Pembroke Park starting its own police force, replacing BSO

Town says move will save money and that its officers will be more ‘proactive’

Small Broward town starts its own police force, will stop using BSO
Small Broward town starts its own police force, will stop using BSO

PEMBROKE PARK, Fla. – For the past 41 years, the Broward Sheriff’s Office has been the sole policing agency for the town of Pembroke Park.

But soon, new cops will be wearing new badges, rolling around in patrol cars emblazoned with the town symbol, as town leaders create their own police force.

The town of Pembroke Park is expecting to save $600,000 a year by ending its contract with BSO and creating its own police department.

“At this point, I think everything is really coming together, organized,” said David Howard, the newly appointed interim police chief. He’s helping to build and structure the department from scratch.

At least 18 people, including the chief, will make up the small police force. That includes a captain, a lieutenant, four sergeants, nine patrol officers and two civilian employees.

The goal is to make the switch this summer, though Howard said they would likely push past an Aug. 1 deadline.

“We’re gonna actually push that a little more,” he said. “The problem is gonna be in hiring the policemen.”

Big purchases need to be made, too. About 18 police vehicles, radios, firearms, uniforms and other protective gear. And money is needed for that staff and their benefits.

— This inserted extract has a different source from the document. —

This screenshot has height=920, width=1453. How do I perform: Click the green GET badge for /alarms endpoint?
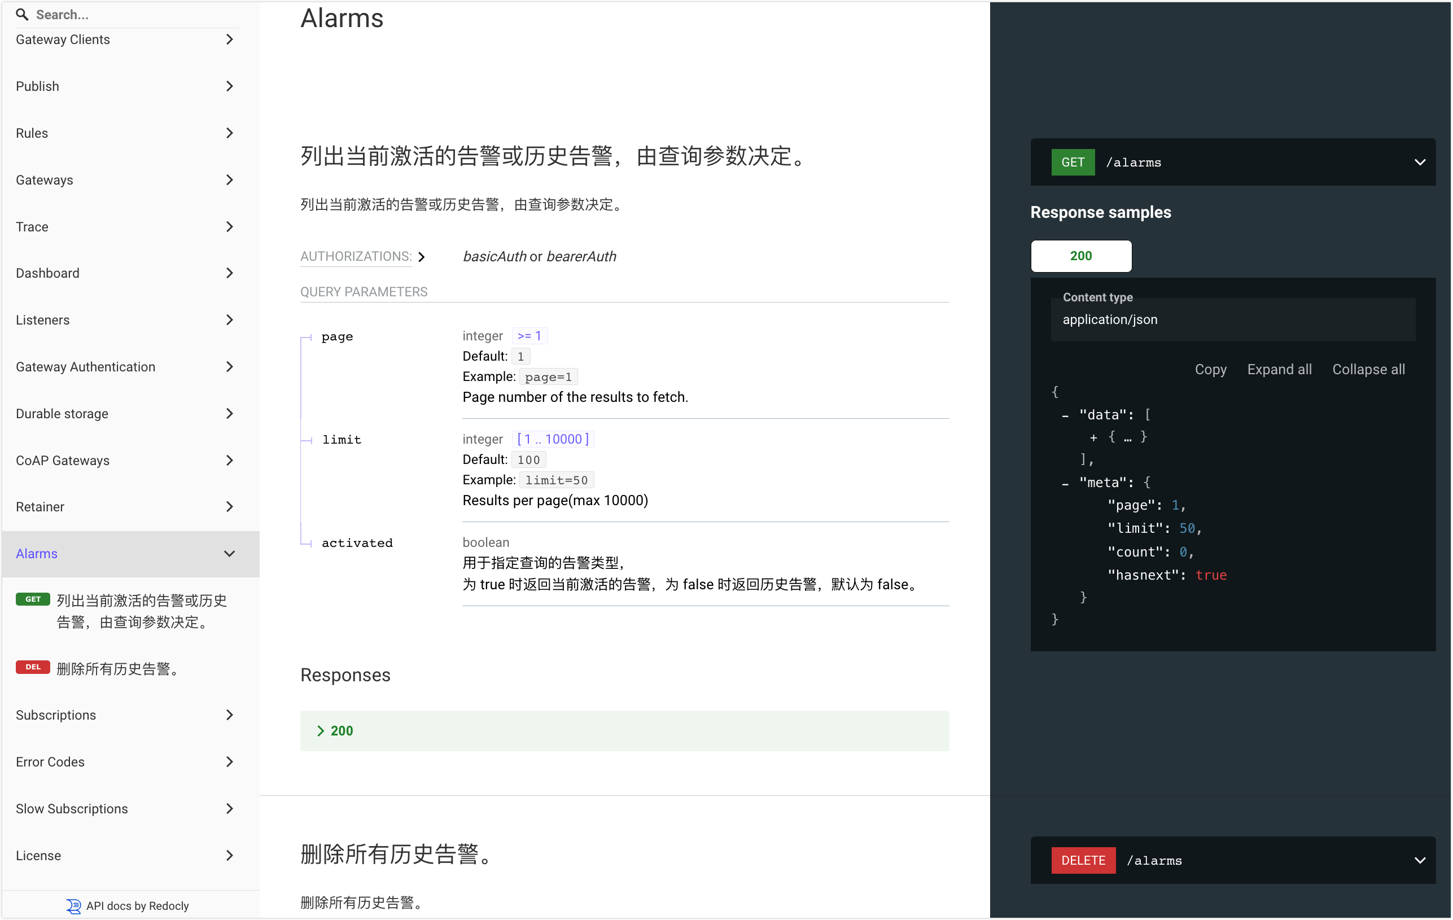point(1073,162)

The annual cost is roughly $2.75 million dollars, which is still cheaper than the $3.3 million the town pays yearly for BSO’s services.

“We need a proactive law enforcement, and we haven’t had that,” Mayor Geoffrey Jacobs said. “We’ve had a really reactive one.”

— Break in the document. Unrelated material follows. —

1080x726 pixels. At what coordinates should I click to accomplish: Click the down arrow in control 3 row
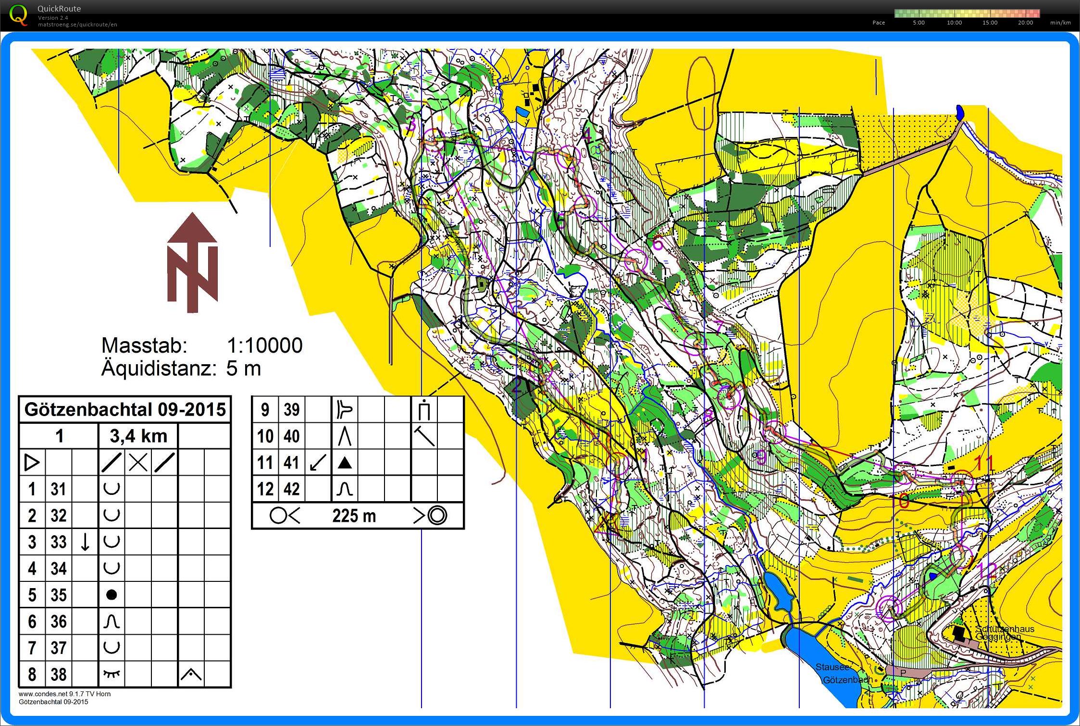pos(85,542)
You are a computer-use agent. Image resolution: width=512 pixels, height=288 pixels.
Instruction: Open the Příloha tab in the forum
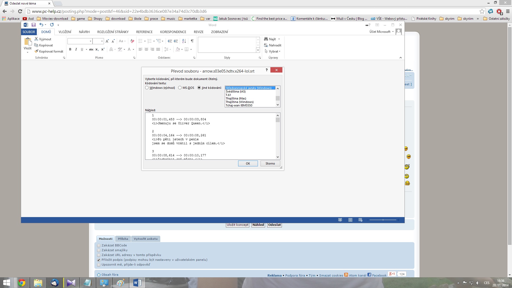coord(123,239)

Jacobs, a former law enforcement officer himself, says the change will allow residents to get to know the people behind the badge — while saving the town money.

“Residents should expect a very thorough and hardworking police department that’s going to be there as part of the community and not just there to enforce the laws,” the mayor said.

Said Howard: “I think what we can do is just better fit the needs of our community, and of course that’s gonna require a relationship with BSO.”

When reached for comment, the Broward Sheriff’s Office released the following statement: “It was a pleasure serving the residents and visitors of Pembroke Park for so many years. We certainly wish the town well during the transition period and much success in the future.”

Asked about the cost of their contract with Pembroke Park, BSO said, “any increases that have occurred over our years of service to the town have been within the limits set by the terms and conditions of the contract negotiated and accepted by Pembroke Park.”